Why then do I awaken before dawn, wade out into the frozen fall morning with a weapon and not a camera? For me, and those of us who are connected to the landscape and its natural processes, to deny that seemingly crude aspect of the entire process would then be a kind of extinguishment. The disowning, if you will, of a contract that was negotiated in us perhaps before we were born, or, at the latest, when we first entered a certain landscape.

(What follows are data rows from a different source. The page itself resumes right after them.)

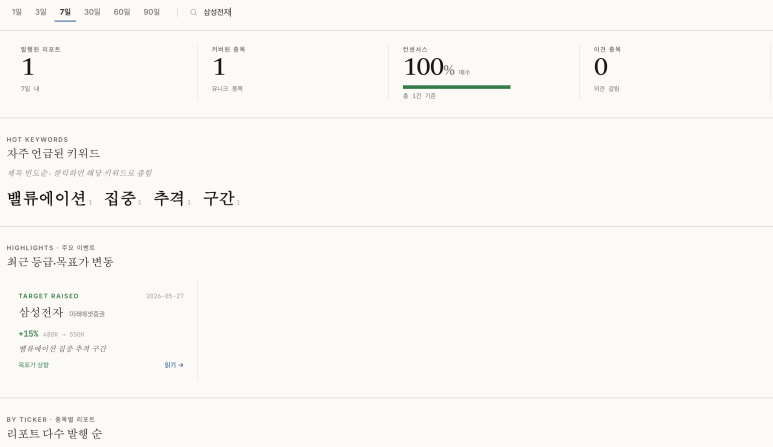Click the search magnifier icon

pyautogui.click(x=193, y=12)
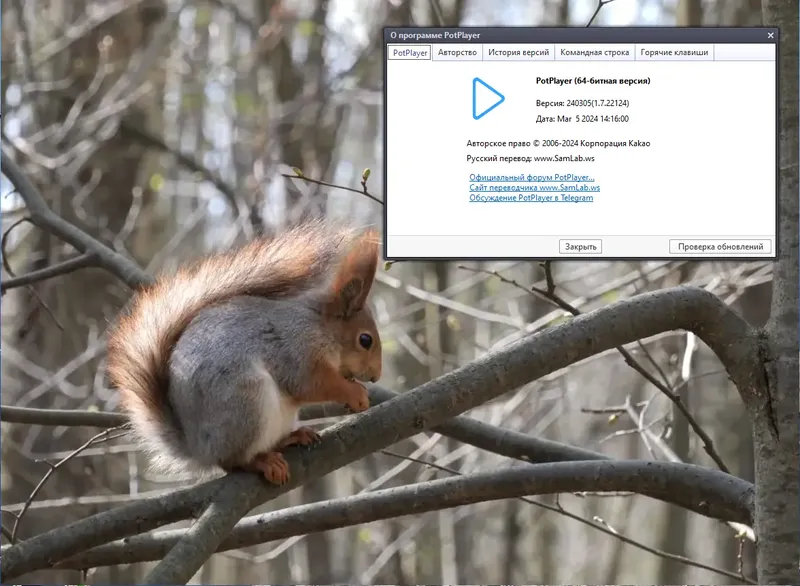This screenshot has height=586, width=800.
Task: Click the Версия 240305 version text
Action: click(582, 103)
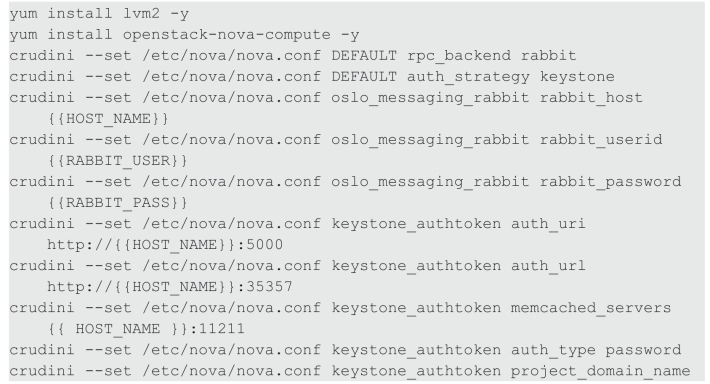Click the auth_type password text
The height and width of the screenshot is (384, 710).
(x=596, y=350)
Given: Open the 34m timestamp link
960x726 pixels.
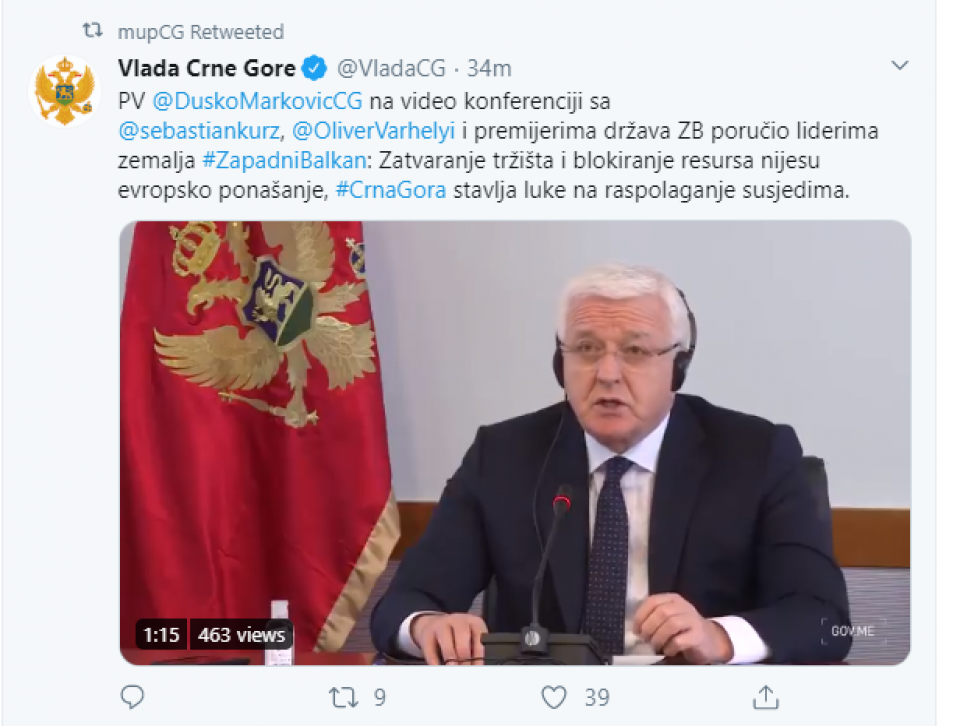Looking at the screenshot, I should point(489,68).
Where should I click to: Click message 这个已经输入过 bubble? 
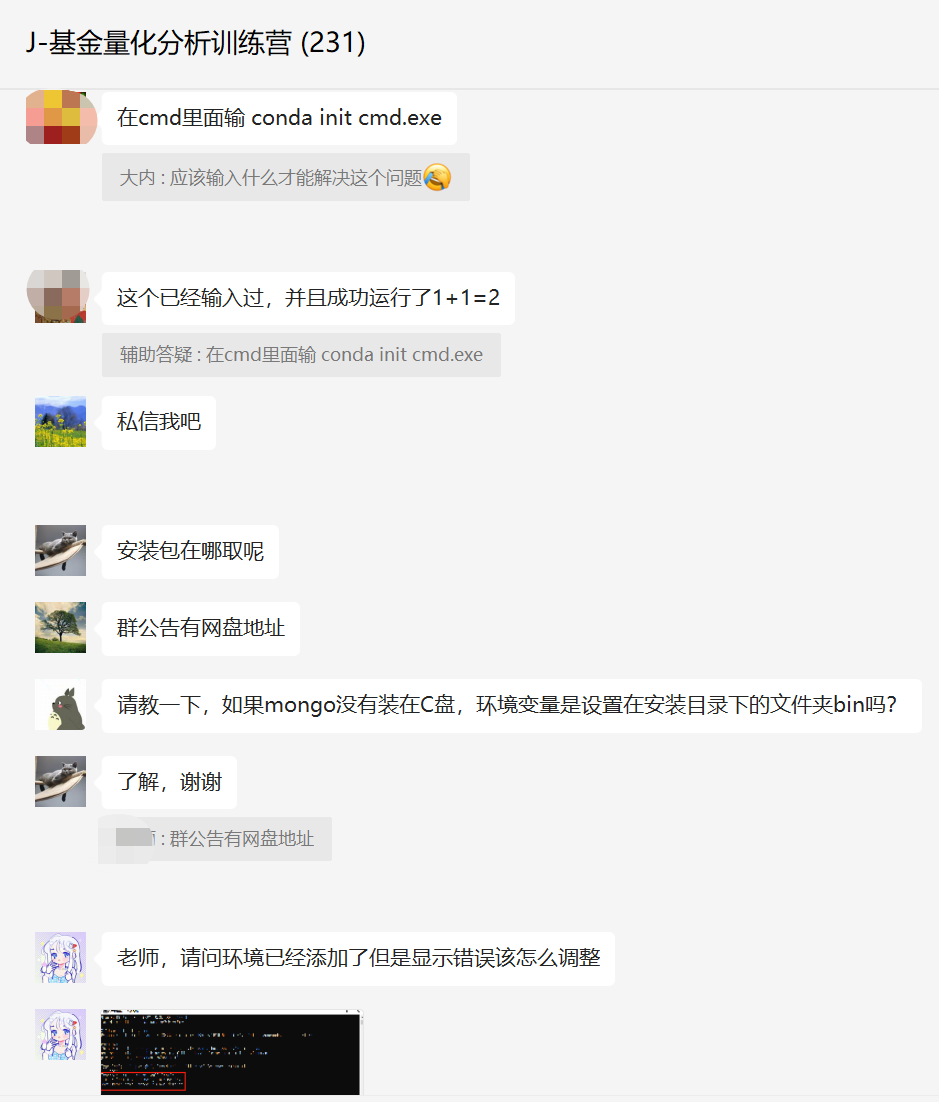[308, 298]
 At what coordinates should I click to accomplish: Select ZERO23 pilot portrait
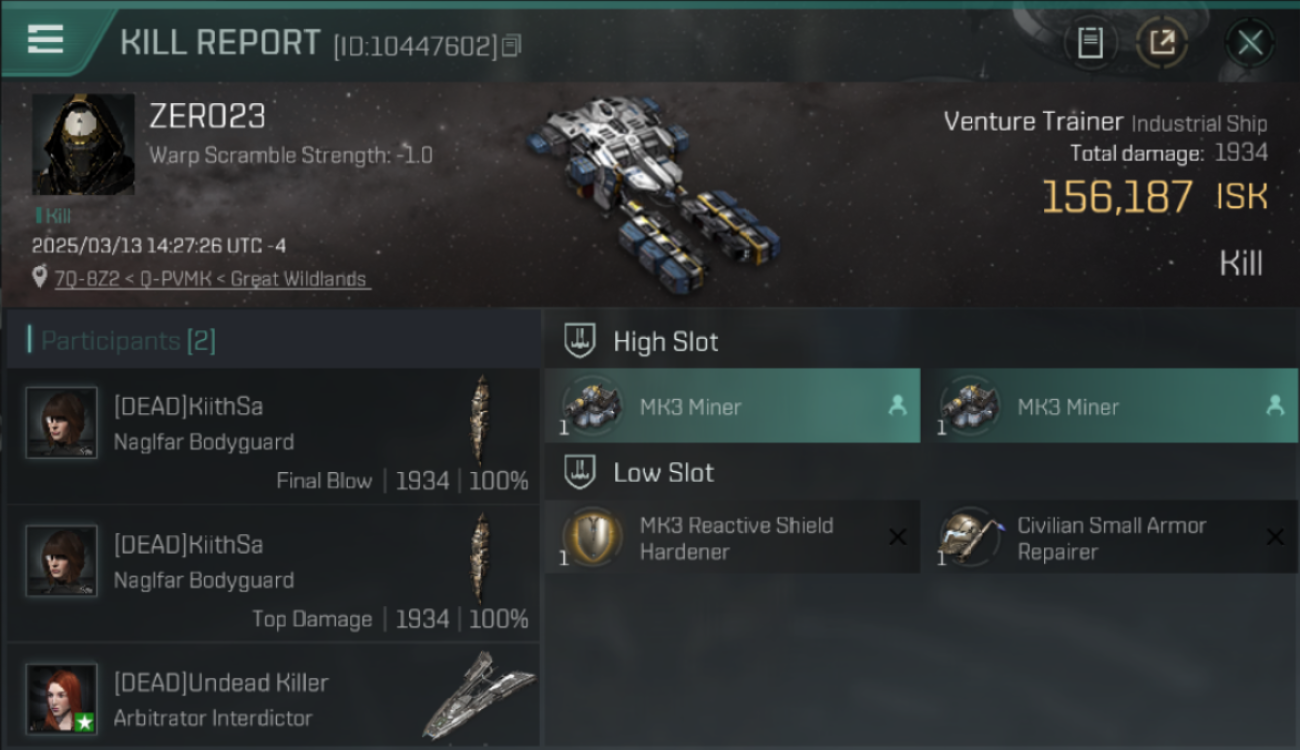(83, 144)
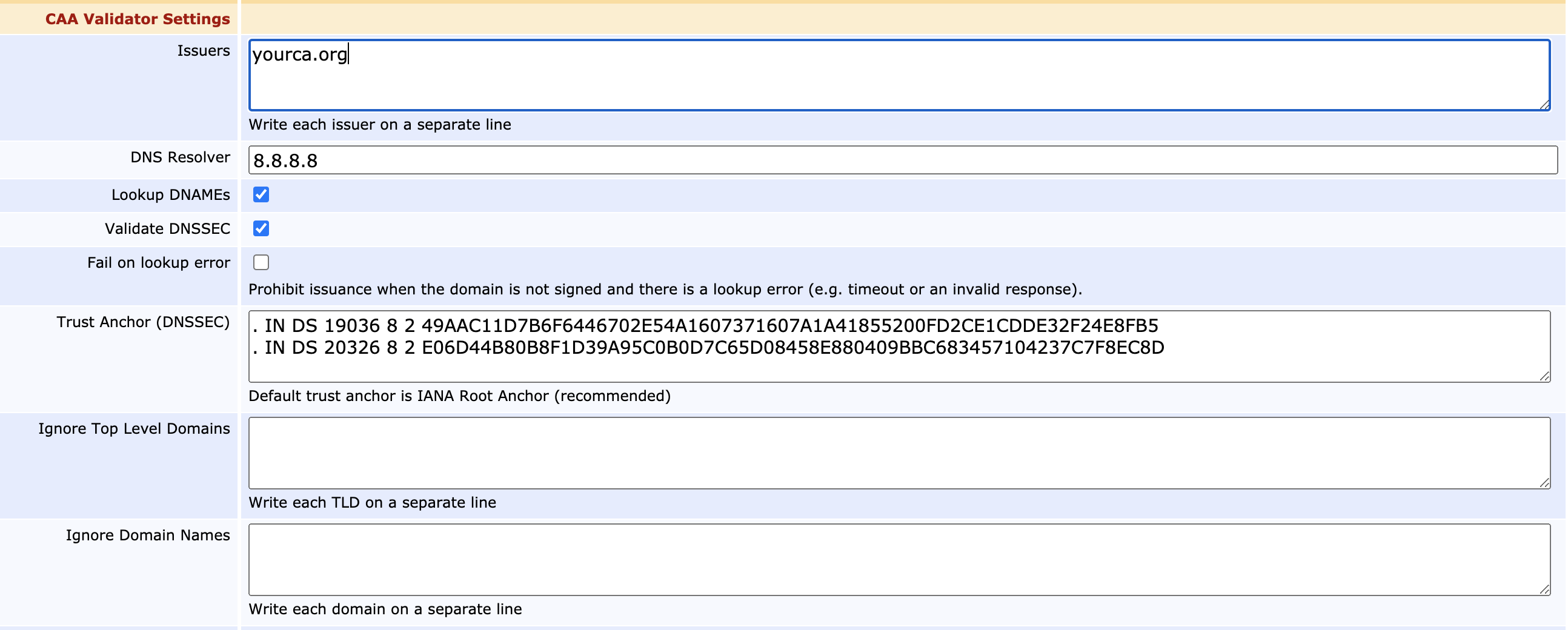The width and height of the screenshot is (1568, 630).
Task: Click the Fail on lookup error label
Action: tap(158, 263)
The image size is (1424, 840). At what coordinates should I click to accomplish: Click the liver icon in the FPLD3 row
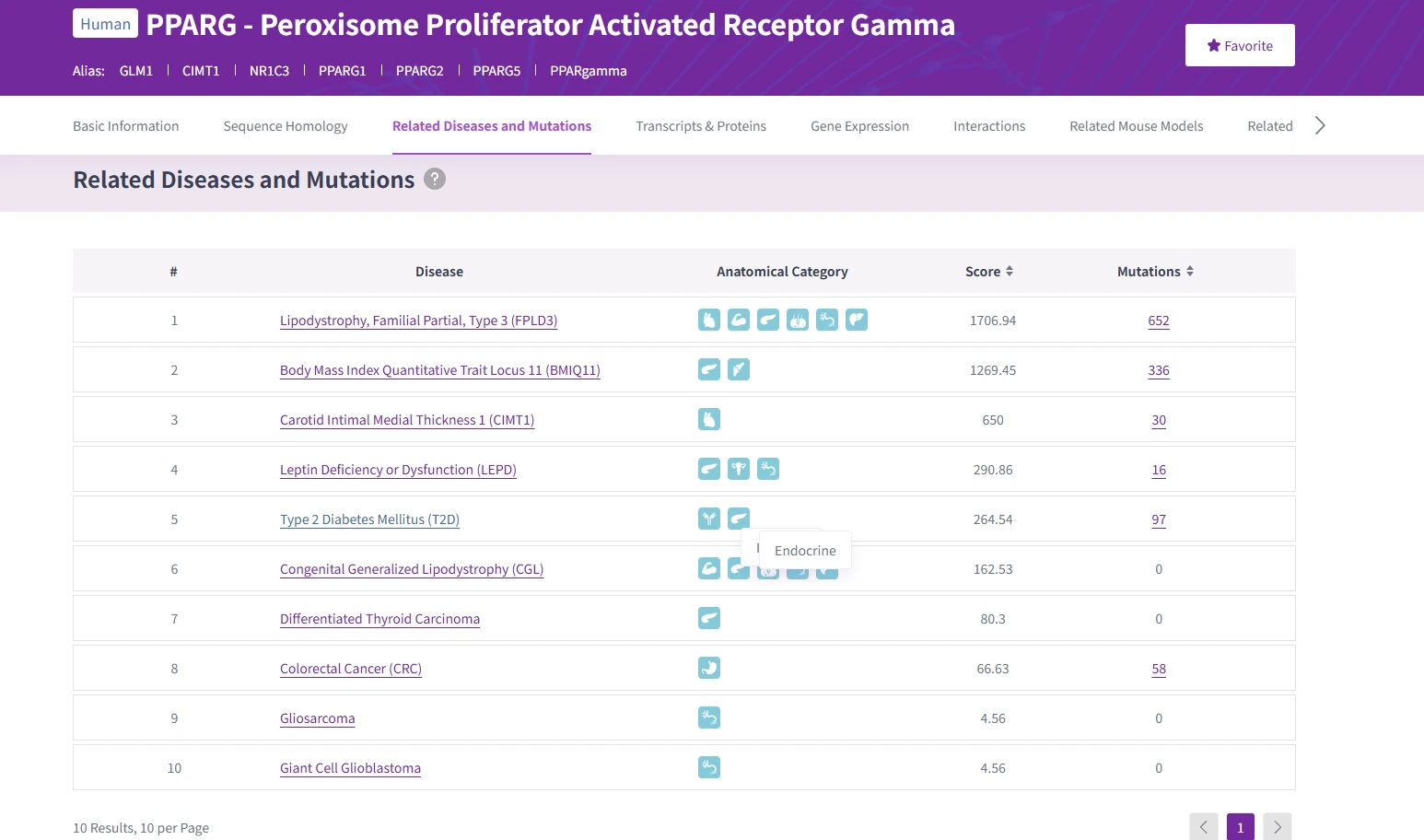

I’ve thought about it a lot, and while I am convinced there is still in many of us that powerful genetic mandate to hunt and gather—a survival instinct, nurtured by the pleasure and passion for the mental and physical challenges, as well as the gastronomic prize, in hunting—I do believe that the call and urge to hunt might be even sharper for some of us.
When I was younger, I embraced without hesitation that there were only two true defined seasons in the year: fall hunting season, and then all the rest of the year. As any hunter knows, it is the anticipation—particularly in the crepuscular hours—that is as much at the heart of the hunt as anything.
Rarely do I consider any of us yet fitted all that gracefully to this dynamic and vibrant larger world, which we so often perceive we dominate, but which we do not dominate and cannot control in the least. Surely, more than anything else, we as a species are a work-in-progress, trying (but sometimes not very hard) to adjust the hitch in our gait and stride to meet that of this dynamic world’s, and the seasons. And it is in hunting season that I most feel fitted and capable of meeting that biological challenge, and this awesome opportunity for, and awesome responsibility to, life.
Again, I’m grateful to have a place, an identity, and a way-of-being, that allows me the chance to more fully fit myself into the natural world’s—particularly the world of our wilder backcountry—processes and patterns.
The attentiveness and respectfulness in many hunters’ relationships to both their quarry and the shared landscape could be said perhaps to approach that of prayer.